(January 2026 - February 2026)
This project investigates the transcriptional remodeling of peripheral blood T-cells in Sjögren’s Syndrome (SjD). The objective is to identify functional programs (cytotoxicity, IFN response) defining the pathological state compared to Healthy Donors (HD), using a comparative and multi-platform approach.
The analysis highlights a coordinated transition from a surveillance state toward a hyper-activated axis:
- CD8+ Axis: A shift from Early Memory cells (IL7R, TCF7) toward an expanded Cytotoxic Effector pool (GZMB, PRF1, GNLY).
- CD4+ Axis: A reduction in Th1-like cells, replaced by a dominant IFN-high signature (ISG15, MX1).
- Key Insight: Treg proportions remain numerically stable, suggesting that autoimmunity stems from functional dysregulation rather than a loss of regulatory cell numbers.
To ensure robustness and demonstrate technical versatility, the analysis was implemented using both Scanpy (Python) and Seurat v5 (R).
.
├── Scanpy/ # Exploratory & Differential Analysis (Python)
│ ├── Notebooks/ # NB01 to NB05 (QC to Interpretation)
│ ├── Results/ # UMAPs, Heatmaps, and DE Dot plots
│ └── README.md # Scanpy-specific documentation
│
├── Seurat/ # High-resolution Integration (R)
│ ├── Scripts/ # Sub-clustering and Harmony integration
│ ├── Results/ # Proportion Bar plots and multimodal VIZ
│ └── README.md # Seurat-specific documentation
│
└── README.md # Global project synthesis (this file)
Both pipelines adhere to identical quality control standards to ensure results comparability:
- Downsampling: Strategic reduction to a representative subset of 40,000 cells to optimize computational resources.
- QC Thresholds: Filtering of debris and doublets (500 < nFeature_RNA < 4000) and dying cells (percent.mt < 15%).
- Visual Validation: Systematic threshold validation using Scatter plots (count/gene correlation) and Box plots per sample.

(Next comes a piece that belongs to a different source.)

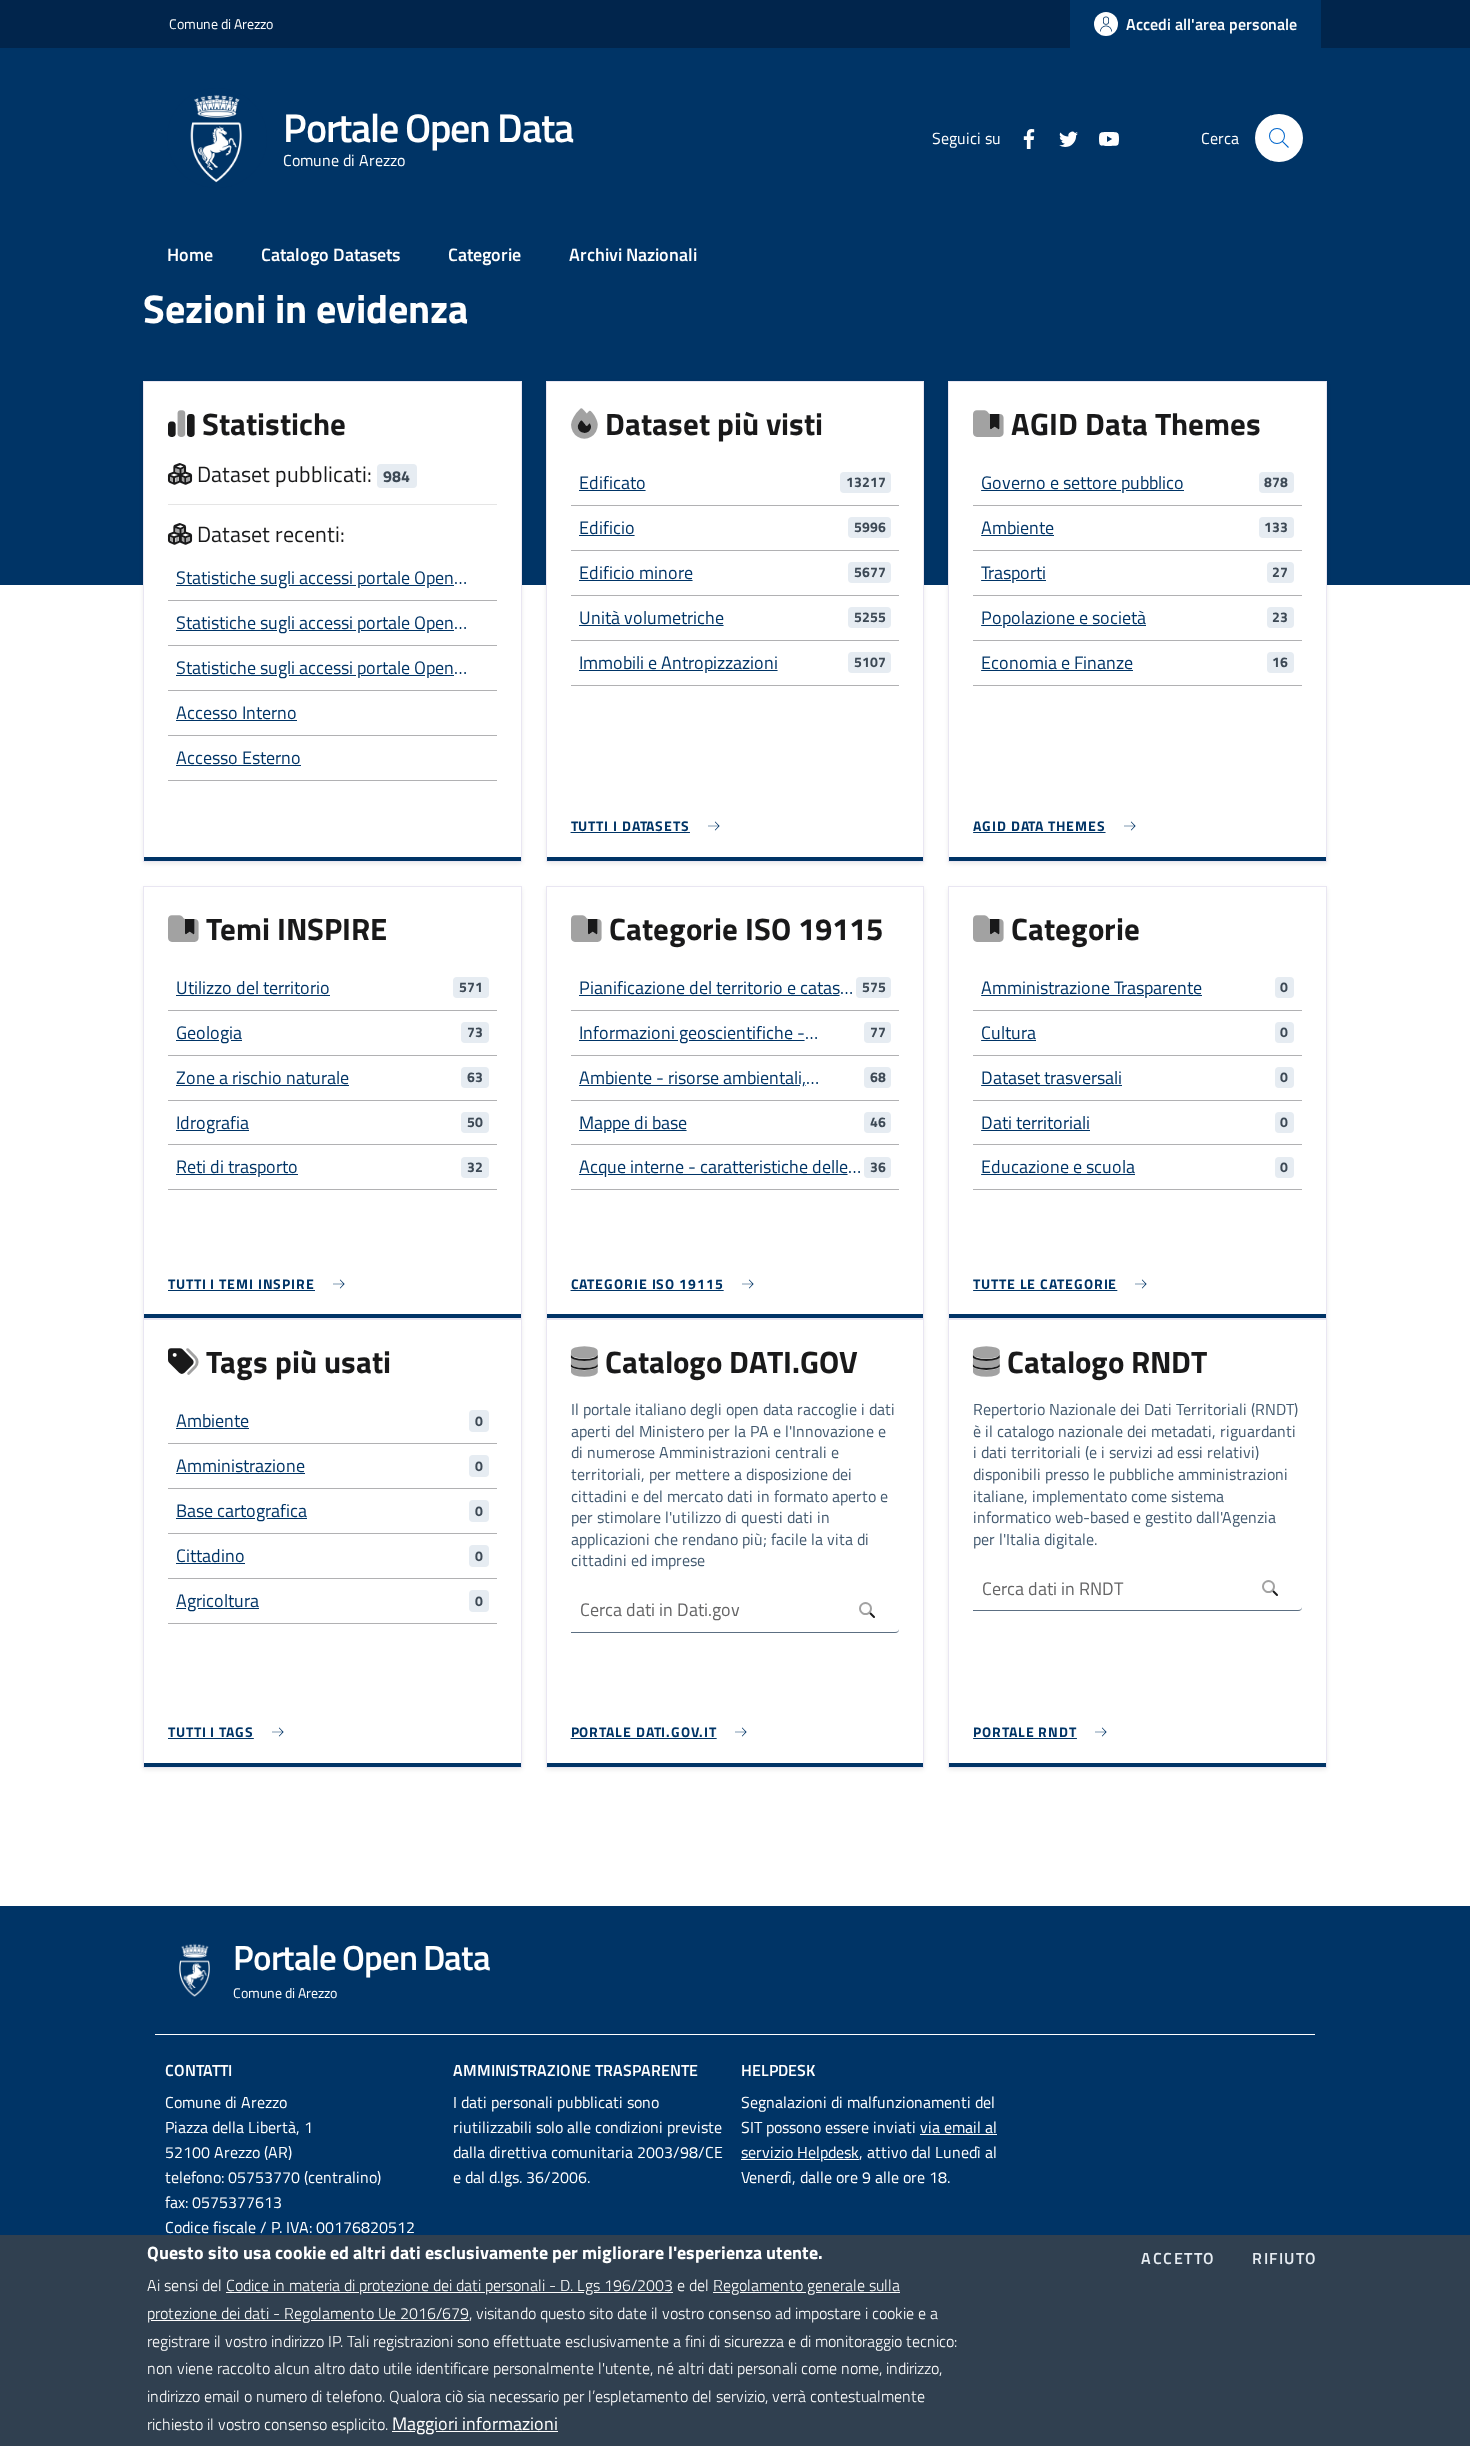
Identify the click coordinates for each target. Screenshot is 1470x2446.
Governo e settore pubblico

- T-Cell Focus: Targeted extraction of T-cell compartments based on lineage markers identified during global atlas generation (CD8A/B, IL7R, CCR7, GZMK, FOXP3, etc.).
The pathological landscape is characterized through a combination of complementary visualizations:
- UMAPs (Split by condition): To visualize the spatial expansion of pathological clusters.

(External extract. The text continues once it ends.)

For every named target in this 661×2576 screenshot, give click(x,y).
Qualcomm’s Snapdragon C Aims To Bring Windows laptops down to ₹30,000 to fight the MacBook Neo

- Dot Plots (Split by condition): To compare expression intensity and frequency of key genes (e.g., ISG signature).
- Proportion Bar Plots: To quantify the numerical redistribution of cell states (loss of Naive/Memory vs. gain of Effector).

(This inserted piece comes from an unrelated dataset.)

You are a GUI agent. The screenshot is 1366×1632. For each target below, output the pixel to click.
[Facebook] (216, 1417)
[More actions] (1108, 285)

Our analysis demonstrates that Sjögren’s Syndrome induces a significant reprogramming of the T-cell landscape, shifting from homeostatic surveillance toward a pathological activation profile:
- CD8+ Shift: A major transition from Early Memory states toward an expanded Cytotoxic Effector compartment.
- CD4+ Activation: Significant loss of homeostatic Th1-like cells in favor of a dominant IFN-high signature.
- Regulatory Stability: Maintained Treg numbers despite chronic inflammation, pointing toward potential functional impairment rather than numerical deficiency.
- Trajectory Inference: Modeling the differentiation continuum using
Slingshot. - Cell-Cell Communication: Mapping ligand-receptor interactions via
CellChat. - TCR Integration: Investigating clonal expansion within the identified cytotoxic clusters.
- Source: NCBI GEO Accession GSE253568.
- Publication: McDermott et al., 2024. Regulatory T cells and IFN-γ-producing Th1 cells play a critical role in the pathogenesis of Sjögren’s Syndrome.